Task to carry out. Go through the data and copy each line where the string "chevron" appears.

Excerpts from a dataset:
·····
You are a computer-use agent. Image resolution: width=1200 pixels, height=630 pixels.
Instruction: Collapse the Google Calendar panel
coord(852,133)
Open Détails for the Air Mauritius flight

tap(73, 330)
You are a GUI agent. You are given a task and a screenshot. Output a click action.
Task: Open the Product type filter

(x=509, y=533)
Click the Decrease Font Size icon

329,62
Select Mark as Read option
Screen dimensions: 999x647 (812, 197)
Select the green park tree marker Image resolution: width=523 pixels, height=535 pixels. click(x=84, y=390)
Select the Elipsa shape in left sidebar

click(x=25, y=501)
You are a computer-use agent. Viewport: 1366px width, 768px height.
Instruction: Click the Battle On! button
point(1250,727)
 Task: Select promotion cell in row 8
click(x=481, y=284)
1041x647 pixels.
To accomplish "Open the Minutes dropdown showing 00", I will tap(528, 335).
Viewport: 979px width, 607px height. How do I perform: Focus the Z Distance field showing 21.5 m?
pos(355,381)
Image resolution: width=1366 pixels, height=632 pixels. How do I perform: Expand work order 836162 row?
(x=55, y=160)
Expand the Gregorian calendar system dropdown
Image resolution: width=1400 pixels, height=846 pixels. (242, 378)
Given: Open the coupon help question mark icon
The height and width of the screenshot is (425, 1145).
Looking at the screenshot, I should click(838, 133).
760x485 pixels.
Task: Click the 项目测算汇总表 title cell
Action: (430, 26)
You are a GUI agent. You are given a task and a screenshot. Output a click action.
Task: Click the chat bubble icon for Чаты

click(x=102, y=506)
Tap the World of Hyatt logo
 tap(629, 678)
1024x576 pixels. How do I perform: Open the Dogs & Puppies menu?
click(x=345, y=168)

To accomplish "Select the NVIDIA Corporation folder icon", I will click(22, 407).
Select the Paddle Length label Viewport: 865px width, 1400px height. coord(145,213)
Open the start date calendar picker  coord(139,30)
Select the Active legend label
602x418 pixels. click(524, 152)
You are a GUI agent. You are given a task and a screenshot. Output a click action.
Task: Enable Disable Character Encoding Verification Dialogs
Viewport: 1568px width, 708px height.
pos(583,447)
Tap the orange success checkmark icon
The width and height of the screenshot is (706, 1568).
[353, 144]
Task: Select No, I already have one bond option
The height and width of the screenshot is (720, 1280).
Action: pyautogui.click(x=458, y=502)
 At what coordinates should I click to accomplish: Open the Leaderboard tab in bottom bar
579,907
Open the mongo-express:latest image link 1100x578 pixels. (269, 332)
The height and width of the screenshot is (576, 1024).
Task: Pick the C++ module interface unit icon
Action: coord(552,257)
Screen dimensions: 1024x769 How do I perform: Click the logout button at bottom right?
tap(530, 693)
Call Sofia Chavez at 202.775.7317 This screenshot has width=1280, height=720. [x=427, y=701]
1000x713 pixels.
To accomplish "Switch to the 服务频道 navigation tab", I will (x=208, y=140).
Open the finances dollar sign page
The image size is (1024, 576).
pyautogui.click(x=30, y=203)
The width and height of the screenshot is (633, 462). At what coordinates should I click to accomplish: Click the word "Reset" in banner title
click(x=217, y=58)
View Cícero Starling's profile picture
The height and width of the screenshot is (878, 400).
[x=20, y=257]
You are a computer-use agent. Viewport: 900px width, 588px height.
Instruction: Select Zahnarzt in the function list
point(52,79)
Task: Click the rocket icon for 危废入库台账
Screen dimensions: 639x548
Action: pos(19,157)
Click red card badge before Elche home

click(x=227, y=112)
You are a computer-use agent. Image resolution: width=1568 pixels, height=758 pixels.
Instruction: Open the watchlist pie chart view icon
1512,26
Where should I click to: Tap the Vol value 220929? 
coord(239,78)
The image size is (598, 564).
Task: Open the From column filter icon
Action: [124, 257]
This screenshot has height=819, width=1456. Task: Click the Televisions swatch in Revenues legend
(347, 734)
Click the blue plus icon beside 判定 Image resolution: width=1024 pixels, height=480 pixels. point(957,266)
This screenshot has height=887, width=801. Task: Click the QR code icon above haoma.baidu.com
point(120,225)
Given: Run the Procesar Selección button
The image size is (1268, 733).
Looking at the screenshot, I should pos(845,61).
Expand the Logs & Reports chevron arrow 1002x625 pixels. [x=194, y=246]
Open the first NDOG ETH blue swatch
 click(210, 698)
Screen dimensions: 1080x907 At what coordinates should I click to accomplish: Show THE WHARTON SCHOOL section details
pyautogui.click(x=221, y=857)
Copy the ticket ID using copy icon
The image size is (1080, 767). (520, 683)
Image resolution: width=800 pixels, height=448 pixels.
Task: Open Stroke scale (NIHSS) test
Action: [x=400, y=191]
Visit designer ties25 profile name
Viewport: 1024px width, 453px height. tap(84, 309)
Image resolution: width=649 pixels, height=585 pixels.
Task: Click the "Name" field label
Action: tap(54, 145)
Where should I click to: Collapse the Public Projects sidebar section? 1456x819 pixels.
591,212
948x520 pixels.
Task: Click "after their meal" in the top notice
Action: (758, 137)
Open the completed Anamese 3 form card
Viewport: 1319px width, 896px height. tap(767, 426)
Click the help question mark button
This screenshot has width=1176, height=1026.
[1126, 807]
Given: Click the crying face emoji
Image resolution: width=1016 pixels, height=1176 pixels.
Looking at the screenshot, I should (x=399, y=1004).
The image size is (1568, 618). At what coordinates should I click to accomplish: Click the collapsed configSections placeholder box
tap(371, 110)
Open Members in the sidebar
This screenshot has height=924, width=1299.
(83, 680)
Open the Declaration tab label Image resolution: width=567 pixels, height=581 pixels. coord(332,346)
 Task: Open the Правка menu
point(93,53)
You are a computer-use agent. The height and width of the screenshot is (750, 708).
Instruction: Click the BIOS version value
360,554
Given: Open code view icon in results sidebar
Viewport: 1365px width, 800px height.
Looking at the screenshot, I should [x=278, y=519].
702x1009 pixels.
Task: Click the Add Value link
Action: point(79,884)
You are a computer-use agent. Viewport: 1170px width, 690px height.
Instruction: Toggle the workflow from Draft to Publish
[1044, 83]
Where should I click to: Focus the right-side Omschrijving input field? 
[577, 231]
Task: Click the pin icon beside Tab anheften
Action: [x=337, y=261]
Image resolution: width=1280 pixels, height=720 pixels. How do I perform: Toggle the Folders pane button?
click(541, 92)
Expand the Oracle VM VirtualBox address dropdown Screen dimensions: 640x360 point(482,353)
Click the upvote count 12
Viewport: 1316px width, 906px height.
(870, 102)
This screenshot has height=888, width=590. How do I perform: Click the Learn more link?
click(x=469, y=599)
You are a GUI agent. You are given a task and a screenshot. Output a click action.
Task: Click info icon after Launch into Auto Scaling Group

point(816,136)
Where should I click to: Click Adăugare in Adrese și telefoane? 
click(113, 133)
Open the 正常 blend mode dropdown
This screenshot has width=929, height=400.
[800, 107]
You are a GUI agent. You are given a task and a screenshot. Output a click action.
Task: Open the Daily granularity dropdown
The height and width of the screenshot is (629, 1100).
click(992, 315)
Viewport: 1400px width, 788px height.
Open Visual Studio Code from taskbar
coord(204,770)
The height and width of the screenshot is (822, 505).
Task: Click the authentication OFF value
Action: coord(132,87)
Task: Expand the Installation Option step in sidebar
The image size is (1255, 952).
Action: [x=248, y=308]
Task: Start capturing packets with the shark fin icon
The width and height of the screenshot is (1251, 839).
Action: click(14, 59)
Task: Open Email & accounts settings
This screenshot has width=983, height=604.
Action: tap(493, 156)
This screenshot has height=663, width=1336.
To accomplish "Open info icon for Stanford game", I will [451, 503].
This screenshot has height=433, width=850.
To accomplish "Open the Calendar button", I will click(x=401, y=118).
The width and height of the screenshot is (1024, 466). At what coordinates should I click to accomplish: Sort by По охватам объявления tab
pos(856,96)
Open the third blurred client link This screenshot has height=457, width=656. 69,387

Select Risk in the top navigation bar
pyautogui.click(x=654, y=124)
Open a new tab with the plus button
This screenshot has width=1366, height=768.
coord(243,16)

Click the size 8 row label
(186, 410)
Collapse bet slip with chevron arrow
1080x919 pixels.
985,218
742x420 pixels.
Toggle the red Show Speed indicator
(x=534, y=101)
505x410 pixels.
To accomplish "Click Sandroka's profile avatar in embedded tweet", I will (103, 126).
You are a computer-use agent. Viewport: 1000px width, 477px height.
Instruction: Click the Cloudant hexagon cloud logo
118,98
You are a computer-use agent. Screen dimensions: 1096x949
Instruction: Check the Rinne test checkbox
·····
Answer space.
Expand the Logs & Reports chevron arrow 1002x625 pixels. [x=194, y=246]
Collapse bet slip with chevron arrow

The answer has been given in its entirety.